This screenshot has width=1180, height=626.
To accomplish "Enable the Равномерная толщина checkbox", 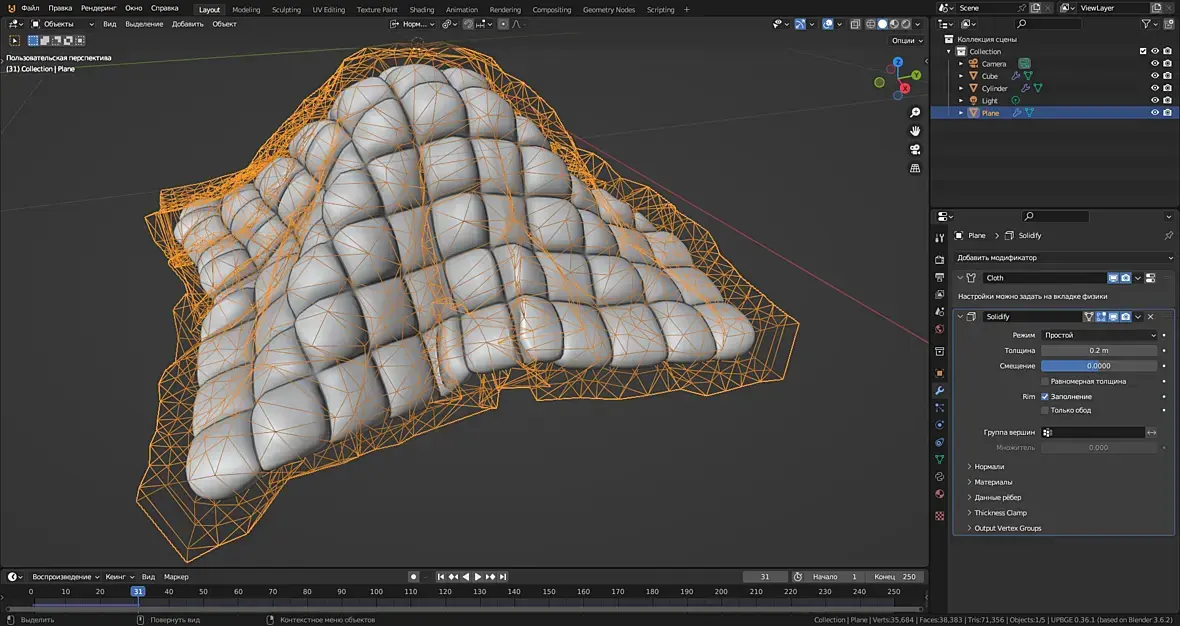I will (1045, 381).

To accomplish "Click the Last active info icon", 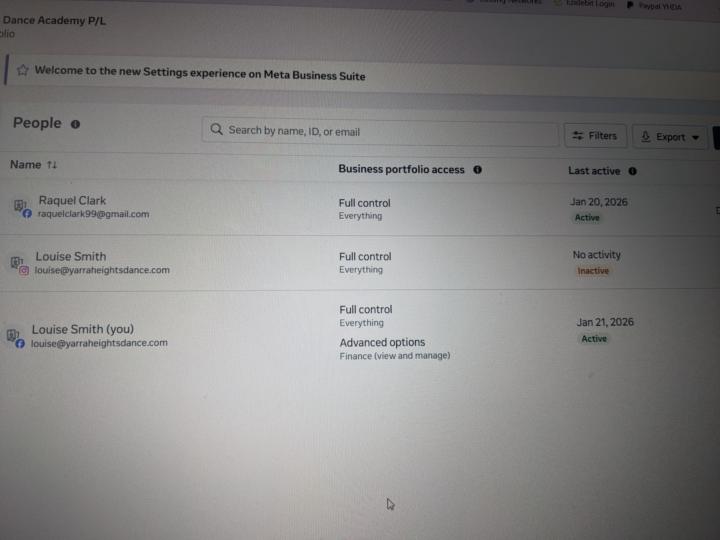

_____

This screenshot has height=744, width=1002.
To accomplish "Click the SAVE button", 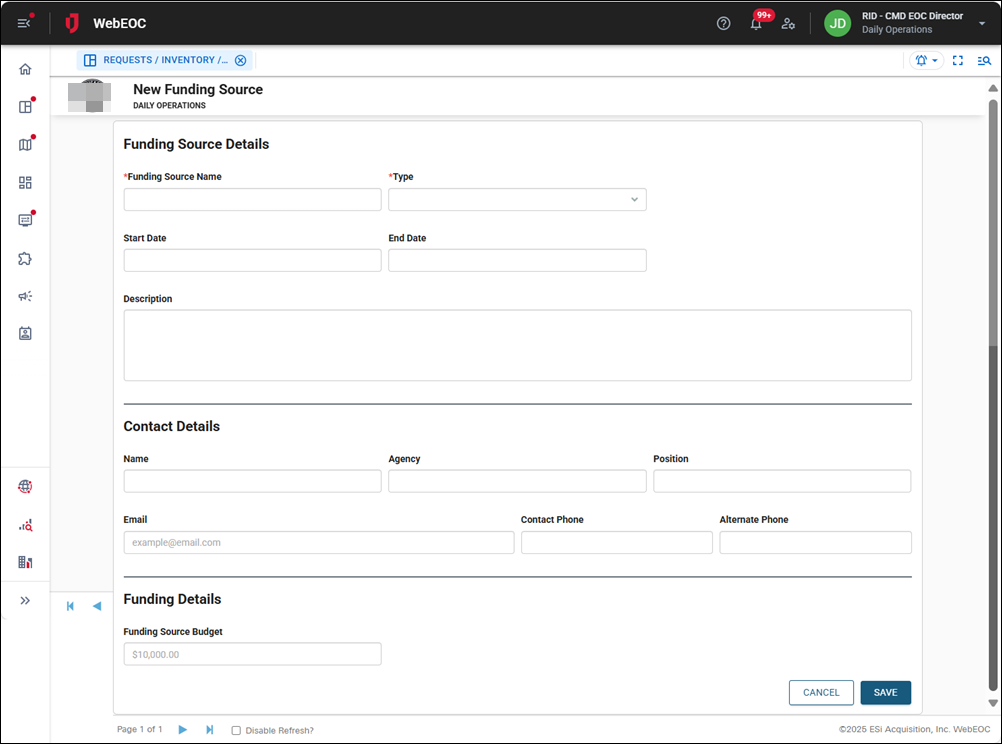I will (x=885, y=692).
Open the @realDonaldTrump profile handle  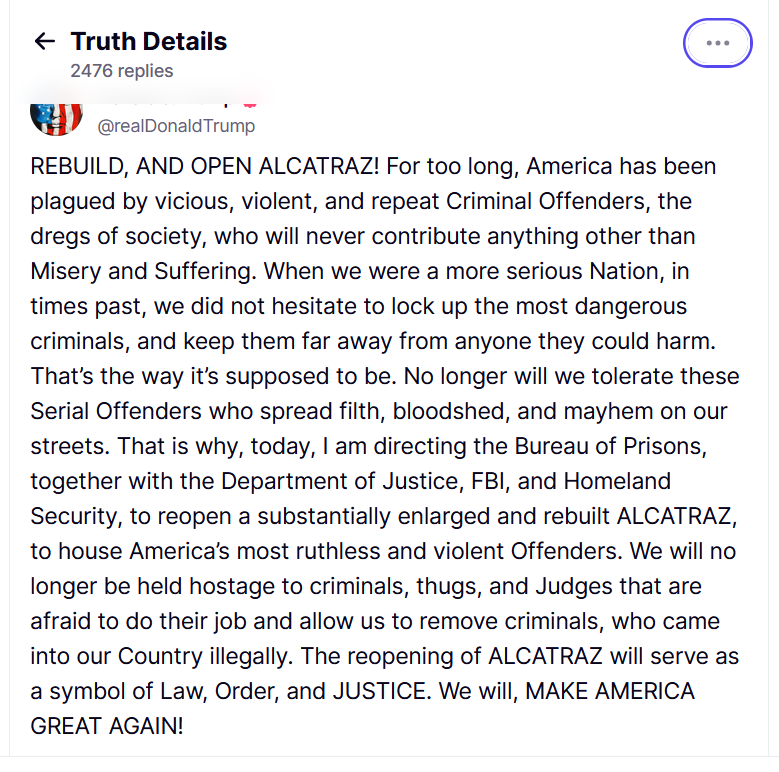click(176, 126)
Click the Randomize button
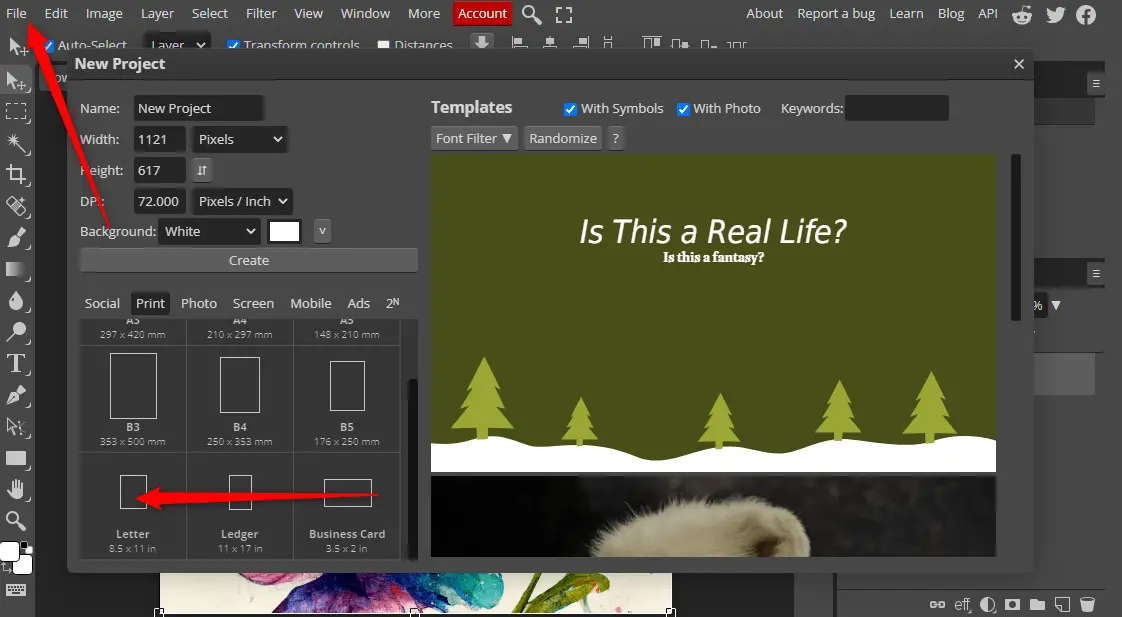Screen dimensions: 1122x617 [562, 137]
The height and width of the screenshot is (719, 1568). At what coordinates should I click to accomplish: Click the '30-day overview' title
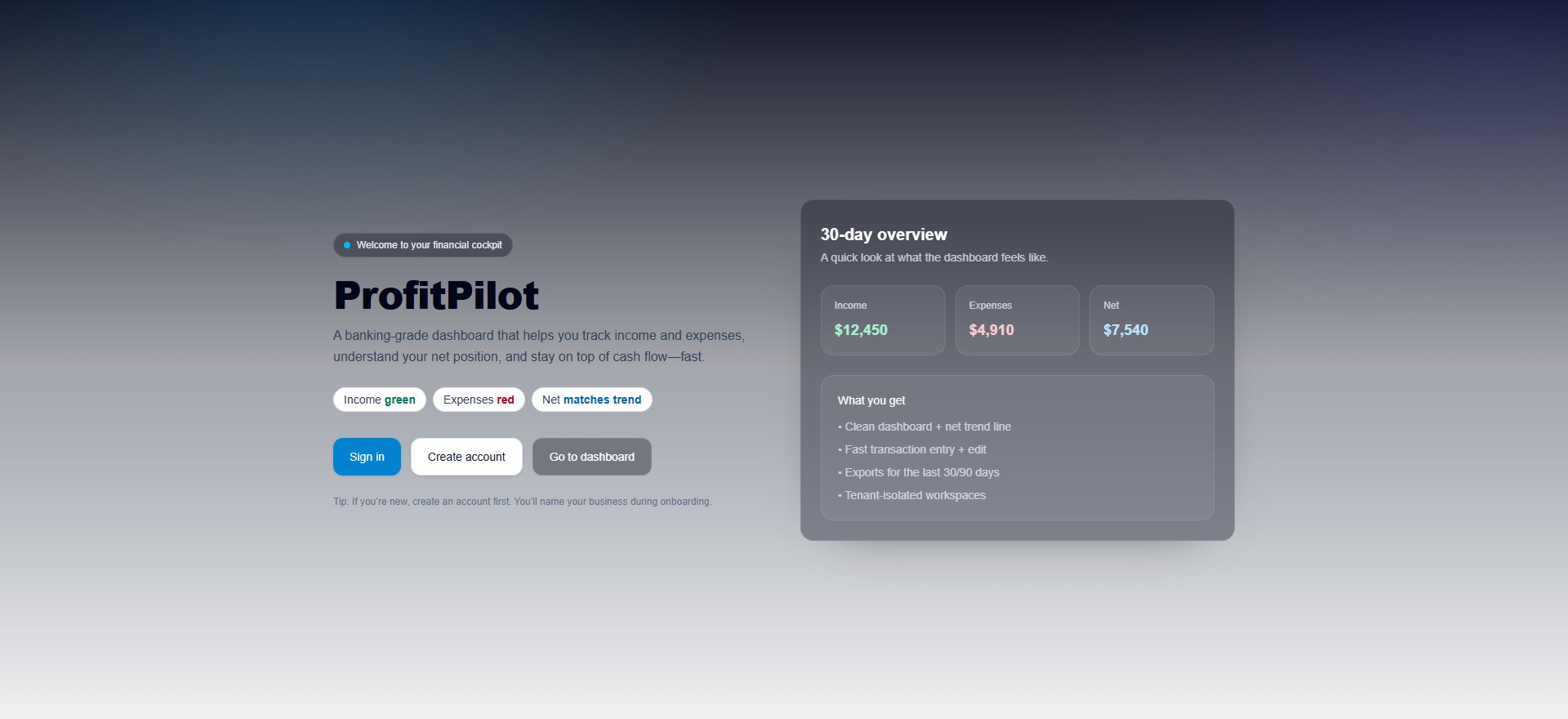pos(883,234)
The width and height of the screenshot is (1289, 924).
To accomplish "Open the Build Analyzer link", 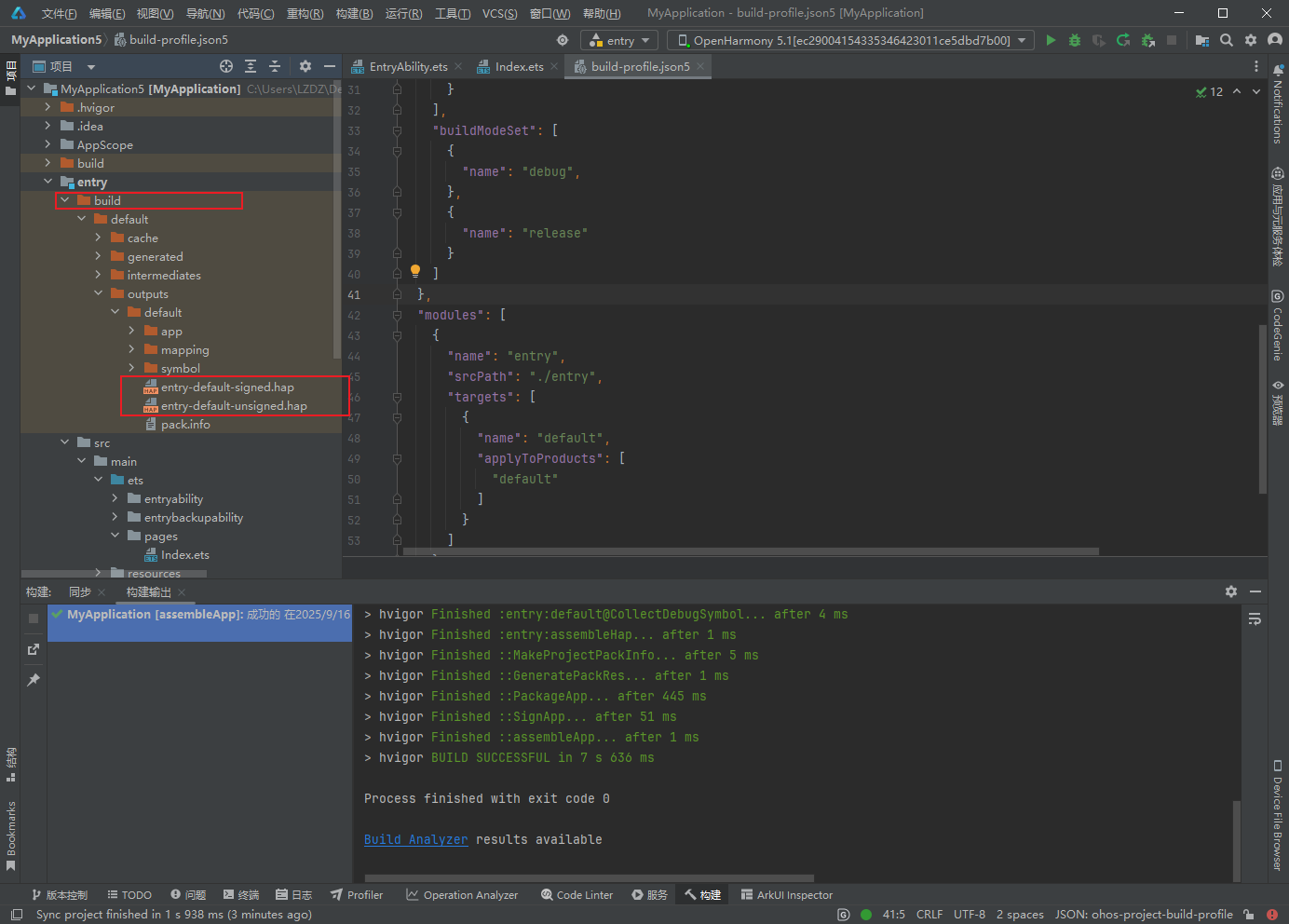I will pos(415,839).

_____

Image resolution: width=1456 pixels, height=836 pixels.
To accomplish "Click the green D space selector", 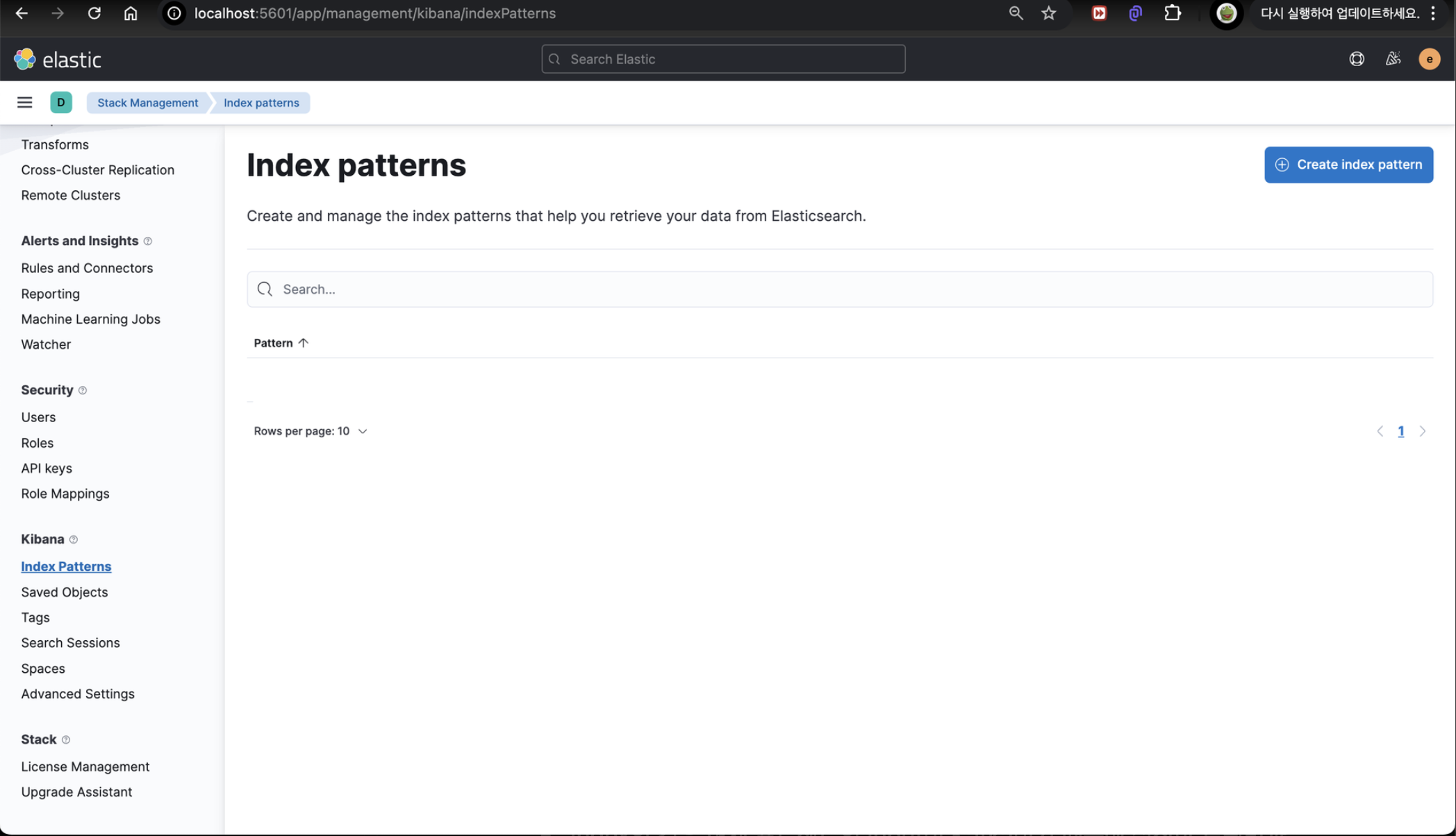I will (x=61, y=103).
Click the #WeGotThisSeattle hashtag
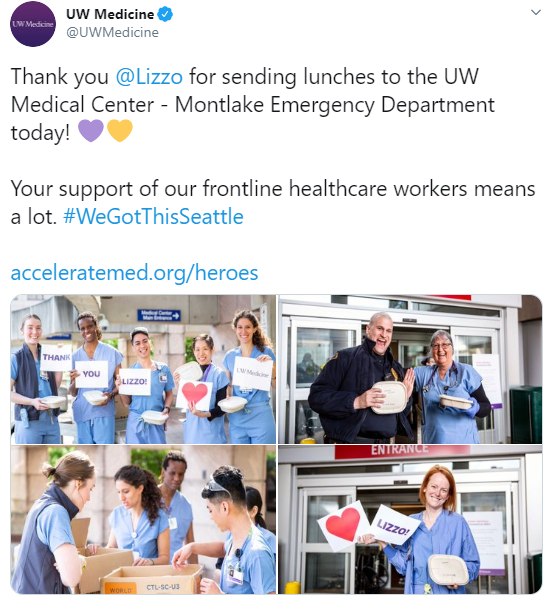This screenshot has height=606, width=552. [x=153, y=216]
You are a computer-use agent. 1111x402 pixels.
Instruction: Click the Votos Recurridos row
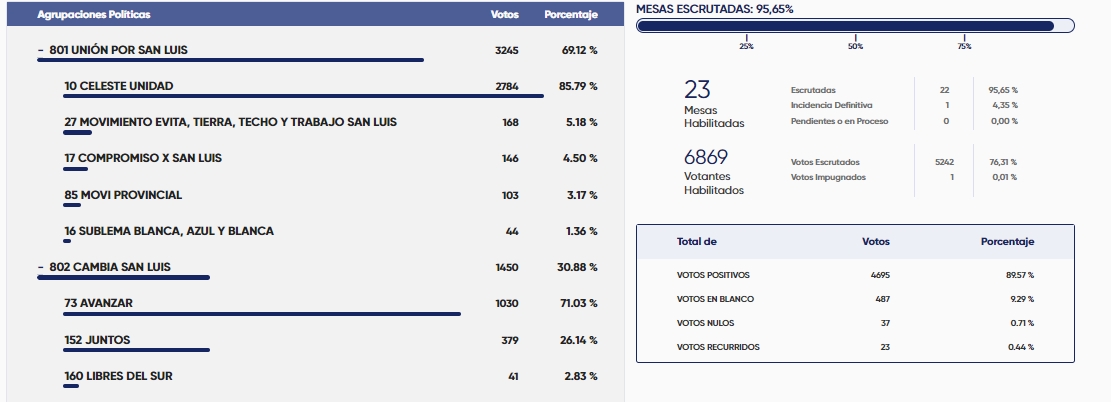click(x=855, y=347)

_____

Rewrite the listing from the line with "You are a computer-use" to the line with "click(x=855, y=347)", leaving the request text unchanged. Multiply each click coordinate in the answers by 1.95, round to whole numbers with halves going up, and omit the pictures.

• RESULT:
You are a computer-use agent. 1111x402 pixels.
Instruction: Click the Votos Recurridos row
click(x=1667, y=677)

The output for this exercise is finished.